Tenta di estorcere denaro a due prostitute, che avevano abbandonato la sua casa di appuntamenti. Per essere più convincente a una delle due brasiliane presenta un serpente Boa Constrictor di circa un paio di metri.
La “madam” di 44 anni è stata arrestata dai carabinieri di Imola, che avevano scoperto il bordello in pieno centro storico della città . C.T.M., di origini brasiliane ma cittadina italiana, è stata monitorata per lungo periodo dagli uomini dell’Arma, la cui caserma dista un centinaio di metri dall’immobile.

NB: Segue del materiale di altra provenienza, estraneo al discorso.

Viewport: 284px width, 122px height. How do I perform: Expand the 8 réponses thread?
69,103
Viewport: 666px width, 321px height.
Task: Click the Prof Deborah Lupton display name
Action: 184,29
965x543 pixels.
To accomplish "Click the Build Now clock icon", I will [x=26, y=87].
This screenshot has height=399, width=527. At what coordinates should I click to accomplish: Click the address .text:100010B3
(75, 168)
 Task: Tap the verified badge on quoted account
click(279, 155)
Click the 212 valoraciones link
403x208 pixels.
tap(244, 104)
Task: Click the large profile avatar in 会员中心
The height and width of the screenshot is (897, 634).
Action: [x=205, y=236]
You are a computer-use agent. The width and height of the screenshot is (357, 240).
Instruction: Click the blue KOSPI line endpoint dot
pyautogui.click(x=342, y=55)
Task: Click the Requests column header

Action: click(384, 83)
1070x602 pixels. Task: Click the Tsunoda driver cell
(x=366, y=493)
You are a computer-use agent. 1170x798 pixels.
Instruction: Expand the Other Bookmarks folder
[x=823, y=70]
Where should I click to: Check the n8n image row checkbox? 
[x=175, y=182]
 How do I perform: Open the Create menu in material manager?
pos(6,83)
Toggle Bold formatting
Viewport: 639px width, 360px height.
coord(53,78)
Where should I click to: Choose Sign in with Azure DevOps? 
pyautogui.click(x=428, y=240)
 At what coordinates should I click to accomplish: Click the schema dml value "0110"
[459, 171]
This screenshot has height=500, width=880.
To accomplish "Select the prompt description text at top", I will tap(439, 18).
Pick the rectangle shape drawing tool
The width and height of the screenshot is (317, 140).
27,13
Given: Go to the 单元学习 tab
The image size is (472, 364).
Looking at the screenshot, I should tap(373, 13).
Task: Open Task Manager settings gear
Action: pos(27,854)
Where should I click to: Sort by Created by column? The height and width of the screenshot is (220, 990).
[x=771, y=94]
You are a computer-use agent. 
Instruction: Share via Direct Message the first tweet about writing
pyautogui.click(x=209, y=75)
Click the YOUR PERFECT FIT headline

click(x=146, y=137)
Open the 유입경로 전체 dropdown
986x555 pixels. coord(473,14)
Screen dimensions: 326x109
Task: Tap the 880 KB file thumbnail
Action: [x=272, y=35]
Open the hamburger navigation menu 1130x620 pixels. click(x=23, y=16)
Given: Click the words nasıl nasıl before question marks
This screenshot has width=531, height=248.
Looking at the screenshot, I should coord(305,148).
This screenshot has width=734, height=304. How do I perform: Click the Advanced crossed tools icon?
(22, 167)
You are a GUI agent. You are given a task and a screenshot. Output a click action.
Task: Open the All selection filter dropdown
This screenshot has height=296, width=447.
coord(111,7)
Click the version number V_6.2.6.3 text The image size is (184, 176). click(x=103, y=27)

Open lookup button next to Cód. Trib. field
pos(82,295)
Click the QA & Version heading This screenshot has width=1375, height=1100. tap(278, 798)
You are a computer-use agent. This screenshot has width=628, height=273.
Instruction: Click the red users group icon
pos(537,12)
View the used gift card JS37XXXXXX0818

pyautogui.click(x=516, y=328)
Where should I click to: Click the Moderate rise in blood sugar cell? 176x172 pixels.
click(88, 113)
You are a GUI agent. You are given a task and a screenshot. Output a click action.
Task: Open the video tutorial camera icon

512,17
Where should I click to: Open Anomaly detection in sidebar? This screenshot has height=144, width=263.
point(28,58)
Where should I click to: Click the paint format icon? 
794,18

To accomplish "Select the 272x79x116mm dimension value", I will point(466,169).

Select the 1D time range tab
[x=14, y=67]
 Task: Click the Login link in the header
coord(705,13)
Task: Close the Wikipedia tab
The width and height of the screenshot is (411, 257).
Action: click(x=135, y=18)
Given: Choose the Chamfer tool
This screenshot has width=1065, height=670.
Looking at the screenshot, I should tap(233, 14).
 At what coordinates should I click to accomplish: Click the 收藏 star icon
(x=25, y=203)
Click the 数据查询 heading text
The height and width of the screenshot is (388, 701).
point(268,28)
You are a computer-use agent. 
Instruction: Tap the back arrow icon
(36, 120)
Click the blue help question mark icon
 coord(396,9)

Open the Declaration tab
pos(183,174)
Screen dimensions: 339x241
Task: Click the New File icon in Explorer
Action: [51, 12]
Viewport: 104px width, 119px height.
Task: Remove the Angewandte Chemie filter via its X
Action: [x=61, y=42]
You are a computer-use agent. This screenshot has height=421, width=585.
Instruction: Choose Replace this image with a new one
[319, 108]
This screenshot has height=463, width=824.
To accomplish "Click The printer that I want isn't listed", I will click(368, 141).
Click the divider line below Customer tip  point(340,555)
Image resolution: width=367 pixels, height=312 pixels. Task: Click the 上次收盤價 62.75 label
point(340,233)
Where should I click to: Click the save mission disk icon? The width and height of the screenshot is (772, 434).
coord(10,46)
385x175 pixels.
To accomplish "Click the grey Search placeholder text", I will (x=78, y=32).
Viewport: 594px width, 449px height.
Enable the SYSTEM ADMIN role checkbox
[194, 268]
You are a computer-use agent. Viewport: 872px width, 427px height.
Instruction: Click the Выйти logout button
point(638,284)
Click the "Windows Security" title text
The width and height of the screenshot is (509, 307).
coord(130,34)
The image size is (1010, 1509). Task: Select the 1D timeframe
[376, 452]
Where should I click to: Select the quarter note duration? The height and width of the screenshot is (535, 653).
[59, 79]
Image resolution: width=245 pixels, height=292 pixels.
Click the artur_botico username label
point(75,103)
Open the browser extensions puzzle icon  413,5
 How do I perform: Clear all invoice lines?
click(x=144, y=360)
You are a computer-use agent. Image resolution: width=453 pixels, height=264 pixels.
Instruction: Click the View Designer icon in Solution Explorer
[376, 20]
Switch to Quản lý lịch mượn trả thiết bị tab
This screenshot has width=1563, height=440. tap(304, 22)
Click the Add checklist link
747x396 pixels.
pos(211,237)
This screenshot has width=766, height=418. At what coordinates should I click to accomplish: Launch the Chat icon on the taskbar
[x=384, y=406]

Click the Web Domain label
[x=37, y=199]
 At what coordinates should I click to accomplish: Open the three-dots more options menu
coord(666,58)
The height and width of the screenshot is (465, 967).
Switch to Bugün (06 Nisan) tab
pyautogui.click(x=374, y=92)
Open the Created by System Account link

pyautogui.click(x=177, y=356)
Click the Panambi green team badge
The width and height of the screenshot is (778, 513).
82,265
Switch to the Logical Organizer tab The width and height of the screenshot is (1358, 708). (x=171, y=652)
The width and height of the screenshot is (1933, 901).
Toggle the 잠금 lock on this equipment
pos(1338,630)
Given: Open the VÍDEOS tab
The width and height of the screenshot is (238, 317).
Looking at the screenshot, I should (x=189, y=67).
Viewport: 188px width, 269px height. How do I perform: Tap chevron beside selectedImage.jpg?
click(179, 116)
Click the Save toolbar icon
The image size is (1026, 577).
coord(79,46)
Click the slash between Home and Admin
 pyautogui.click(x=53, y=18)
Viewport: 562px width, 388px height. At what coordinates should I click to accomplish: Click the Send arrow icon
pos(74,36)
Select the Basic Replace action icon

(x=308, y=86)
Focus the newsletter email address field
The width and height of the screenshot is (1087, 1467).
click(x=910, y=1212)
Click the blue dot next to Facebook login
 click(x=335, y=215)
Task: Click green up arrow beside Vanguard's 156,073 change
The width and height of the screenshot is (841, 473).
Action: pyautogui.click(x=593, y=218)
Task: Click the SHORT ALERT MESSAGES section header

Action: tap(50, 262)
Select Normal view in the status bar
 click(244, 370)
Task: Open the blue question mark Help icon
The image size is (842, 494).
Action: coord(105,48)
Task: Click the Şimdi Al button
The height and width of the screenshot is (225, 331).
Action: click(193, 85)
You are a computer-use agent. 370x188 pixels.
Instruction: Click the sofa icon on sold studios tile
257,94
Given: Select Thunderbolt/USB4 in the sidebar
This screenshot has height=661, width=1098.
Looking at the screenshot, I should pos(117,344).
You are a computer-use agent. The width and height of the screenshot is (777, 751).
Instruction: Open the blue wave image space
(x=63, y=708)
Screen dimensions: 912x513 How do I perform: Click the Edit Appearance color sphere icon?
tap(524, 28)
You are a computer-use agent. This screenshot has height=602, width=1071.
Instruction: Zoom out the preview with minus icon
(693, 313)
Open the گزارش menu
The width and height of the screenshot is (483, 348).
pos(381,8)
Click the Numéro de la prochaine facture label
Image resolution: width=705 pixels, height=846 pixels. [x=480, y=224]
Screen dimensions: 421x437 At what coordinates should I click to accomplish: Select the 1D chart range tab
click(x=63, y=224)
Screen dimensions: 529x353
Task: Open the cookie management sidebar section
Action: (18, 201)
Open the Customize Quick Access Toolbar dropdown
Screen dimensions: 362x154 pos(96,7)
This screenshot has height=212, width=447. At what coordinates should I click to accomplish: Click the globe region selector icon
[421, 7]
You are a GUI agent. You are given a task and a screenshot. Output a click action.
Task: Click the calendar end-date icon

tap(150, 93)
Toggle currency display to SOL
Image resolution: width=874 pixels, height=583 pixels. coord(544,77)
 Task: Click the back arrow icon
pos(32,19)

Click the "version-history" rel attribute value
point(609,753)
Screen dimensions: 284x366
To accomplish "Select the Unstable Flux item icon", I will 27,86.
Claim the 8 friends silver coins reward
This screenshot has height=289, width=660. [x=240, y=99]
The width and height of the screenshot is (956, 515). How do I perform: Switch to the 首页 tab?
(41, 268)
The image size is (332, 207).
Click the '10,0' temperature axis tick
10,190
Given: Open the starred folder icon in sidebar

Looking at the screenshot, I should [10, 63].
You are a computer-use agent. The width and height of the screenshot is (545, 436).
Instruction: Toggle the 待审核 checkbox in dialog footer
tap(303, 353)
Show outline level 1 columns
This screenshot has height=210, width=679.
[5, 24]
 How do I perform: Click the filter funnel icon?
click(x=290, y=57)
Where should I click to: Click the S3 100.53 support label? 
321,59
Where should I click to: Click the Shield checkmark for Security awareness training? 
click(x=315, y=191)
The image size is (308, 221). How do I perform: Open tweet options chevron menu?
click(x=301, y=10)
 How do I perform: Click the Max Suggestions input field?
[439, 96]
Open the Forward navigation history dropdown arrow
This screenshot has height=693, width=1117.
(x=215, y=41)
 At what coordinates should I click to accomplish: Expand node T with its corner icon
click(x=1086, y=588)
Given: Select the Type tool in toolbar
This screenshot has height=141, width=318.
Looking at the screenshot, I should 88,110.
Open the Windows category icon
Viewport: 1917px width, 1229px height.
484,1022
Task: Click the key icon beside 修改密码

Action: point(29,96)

Finora sarebbero state identificate nove frequentatrici dell’ex casa d’appuntamenti. Per attirare i clienti la donna utilizzava particolari siti Internet e annunci su riviste, mettendo a disposizione la stanza a prostitute e transessuali al prezzo di un centinaio di euro oltre alle spese di inserzione. Il ‘giocattolo’ si è rotto quando qualcuno ha cessato di servirsi del suo supporto logistico, inducendo la tenutaria a minacciarli di morte o di gravi lesioni, con richieste di denaro arrivate a 1.700 euro.
Le accuse, contenute nell’ordinanza di custodia cautelare in carcere emessa dal gip Marinella De Simone, a conclusione delle indagini coordinate dal pm Francesco Caleca, sono di favoreggiamento e sfruttamento della prostituzione nonché di tentata estorsione in danno di due ‘ex dipendenti’.